The `Optimizer` class supports the following algorithms. You can specify the `algorithm` parameter to choose which one to use:

##### Classifiers

| Algorithm                | Type                           |
|--------------------------|--------------------------------|
| `AdaBoostClassifier`    | AdaBoost Classifier            |
| `CatBoostClassifier`    | CatBoost Classifier            |
| `GaussianNB`            | Gaussian Naive Bayes           |
| `KNeighborsClassifier`  | k-Nearest Neighbors Classifier |
| `MLPClassifier`         | Multi-layer Perceptron Classifier |
| `RandomForestClassifier`| Random Forest Classifier       |
| `SVC`                  | Support Vector Classifier      |
| `XGBClassifier`         | XGBoost Classifier             |
| `QDA`                  | Quadratic Discriminant Analysis |

##### Regressors

| Algorithm                | Type                           |
|--------------------------|--------------------------------|
| `AdaBoostRegressor`     | AdaBoost Regressor             |
| `CatBoostRegressor`     | CatBoost Regressor             |
| `KNeighborsRegressor`   | k-Nearest Neighbors Regressor  |
| `MLPRegressor`          | Multi-layer Perceptron Regressor  |
| `RandomForestRegressor` | Random Forest Regressor        |
| `SVR`                  | Support Vector Regressor       |
| `XGBRegressor`          | XGBoost Regressor              |


### Controlling Verbosity

You can control the verbosity of Optuna's output by using the `verbose` parameter:

- Set `verbose=True` for standard logging.
- Use an `int` value to specify more granular verbosity levels (e.g., `optuna.logging.DEBUG`).

```python
optimizer = Optimizer(algorithm="SVC", n_trials=50, cv=3, scoring="accuracy", verbose=True)
```

- and/or show a progress bar:

```python
optimizer = Optimizer(algorithm="SVC", n_trials=50, cv=3, scoring="accuracy", show_progress_bar=True)
```

## API Reference

### `Optimizer`

#### Parameters

- **`algorithm`** (`str`): The machine learning algorithm to optimize.
- **`direction`** (`str`, default `"maximize"`): Direction of optimization.
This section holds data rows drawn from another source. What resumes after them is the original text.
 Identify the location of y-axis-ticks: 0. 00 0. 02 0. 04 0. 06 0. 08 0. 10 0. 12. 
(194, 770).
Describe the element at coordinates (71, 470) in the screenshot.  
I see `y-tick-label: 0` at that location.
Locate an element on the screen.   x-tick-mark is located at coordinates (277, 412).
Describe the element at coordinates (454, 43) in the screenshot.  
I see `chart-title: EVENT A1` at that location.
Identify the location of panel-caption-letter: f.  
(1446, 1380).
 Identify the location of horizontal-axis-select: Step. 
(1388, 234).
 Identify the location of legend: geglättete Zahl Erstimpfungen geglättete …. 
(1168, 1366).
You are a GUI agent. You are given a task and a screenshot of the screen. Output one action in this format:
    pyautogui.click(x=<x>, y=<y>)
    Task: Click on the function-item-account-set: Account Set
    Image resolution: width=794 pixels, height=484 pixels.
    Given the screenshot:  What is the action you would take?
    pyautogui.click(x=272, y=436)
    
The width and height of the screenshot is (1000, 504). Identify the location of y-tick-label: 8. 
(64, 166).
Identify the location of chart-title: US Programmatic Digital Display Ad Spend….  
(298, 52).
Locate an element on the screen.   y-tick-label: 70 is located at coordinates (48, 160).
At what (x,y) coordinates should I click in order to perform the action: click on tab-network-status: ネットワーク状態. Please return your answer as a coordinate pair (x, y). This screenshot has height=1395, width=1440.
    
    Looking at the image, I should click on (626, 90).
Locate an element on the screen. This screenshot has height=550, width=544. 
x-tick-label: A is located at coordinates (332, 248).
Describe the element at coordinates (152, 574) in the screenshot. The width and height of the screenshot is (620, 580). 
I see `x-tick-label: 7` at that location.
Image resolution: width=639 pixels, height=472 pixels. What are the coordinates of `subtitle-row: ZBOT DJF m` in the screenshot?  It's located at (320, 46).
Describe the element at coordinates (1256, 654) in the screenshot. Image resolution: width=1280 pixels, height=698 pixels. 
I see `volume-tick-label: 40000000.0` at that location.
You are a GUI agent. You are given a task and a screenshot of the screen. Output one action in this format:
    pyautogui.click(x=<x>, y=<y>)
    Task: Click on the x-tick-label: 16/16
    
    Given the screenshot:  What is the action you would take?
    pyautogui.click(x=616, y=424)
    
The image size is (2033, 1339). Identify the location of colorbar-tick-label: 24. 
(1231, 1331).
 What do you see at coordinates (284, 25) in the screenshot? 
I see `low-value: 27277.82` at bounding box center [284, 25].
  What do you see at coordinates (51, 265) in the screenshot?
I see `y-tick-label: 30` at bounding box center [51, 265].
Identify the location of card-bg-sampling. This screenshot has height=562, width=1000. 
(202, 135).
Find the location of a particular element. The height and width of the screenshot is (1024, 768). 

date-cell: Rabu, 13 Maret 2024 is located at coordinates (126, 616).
Can be `"maximize"` or `"minimize"`.
- **`verbose`** (`bool` or `int`, default `False`): Controls Optuna's verbosity.
- **`n_trials`** (`int`, default `100`): Number of optimization trials to run.
- **`timeout`** (`float`, optional): Maximum time (in seconds) for the optimization process.
- **`cv`** (`int`, default `5`): Number of cross-validation folds.
- **`scoring`** (`str`, default `"accuracy"`): Scoring metric to use during cross-validation.
- **`random_state`** (`int`, optional): Seed for random number generation.
- **`cv_timeout`** (`int`, default `120`) Timeout for a signle cv process within a trial

#### Methods

- **`fit(X, y)`**: Fit the model using hyperparameter optimization.
- **`predict(X)`**: Make predictions using the best model found during optimization.
- **`predict_proba(X)`**: Predict class probabilities (if supported by the model).
- **`score(X, y)`**: Score the model using the test data.